(TASK GOAL)
Pick out all lines of the entries that include the word "node" and copy them.

(LISTED ENTRIES)
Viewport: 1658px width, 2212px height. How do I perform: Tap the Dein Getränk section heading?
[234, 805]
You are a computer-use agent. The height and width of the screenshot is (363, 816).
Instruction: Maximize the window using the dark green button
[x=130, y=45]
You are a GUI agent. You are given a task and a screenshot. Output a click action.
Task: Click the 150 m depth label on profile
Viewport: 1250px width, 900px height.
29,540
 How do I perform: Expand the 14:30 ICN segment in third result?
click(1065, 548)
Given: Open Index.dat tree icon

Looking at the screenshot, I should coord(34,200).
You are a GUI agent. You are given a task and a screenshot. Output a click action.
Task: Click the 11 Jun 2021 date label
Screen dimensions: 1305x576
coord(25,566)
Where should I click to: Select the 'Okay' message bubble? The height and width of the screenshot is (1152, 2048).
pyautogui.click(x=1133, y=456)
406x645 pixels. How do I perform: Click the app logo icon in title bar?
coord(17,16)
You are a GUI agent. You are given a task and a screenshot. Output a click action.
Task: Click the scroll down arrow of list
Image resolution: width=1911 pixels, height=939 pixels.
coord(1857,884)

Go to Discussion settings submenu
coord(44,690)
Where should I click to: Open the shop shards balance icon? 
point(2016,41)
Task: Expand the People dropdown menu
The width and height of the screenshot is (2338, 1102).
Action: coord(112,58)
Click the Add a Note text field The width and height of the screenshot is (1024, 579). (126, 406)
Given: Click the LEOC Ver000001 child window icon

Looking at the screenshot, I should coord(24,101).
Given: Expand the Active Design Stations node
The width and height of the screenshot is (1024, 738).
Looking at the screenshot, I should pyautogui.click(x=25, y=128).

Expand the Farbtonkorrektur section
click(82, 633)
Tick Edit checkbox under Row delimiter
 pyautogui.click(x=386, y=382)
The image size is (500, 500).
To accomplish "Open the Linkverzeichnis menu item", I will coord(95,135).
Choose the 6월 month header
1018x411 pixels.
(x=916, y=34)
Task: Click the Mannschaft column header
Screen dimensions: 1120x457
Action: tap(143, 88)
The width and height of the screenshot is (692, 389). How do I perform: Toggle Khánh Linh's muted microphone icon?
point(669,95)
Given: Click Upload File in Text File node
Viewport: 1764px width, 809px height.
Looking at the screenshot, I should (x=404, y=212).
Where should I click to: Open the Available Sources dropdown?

(ANSWER SPACE)
Given: Expand the Active Design Stations node
Given: Click Upload File in Text File node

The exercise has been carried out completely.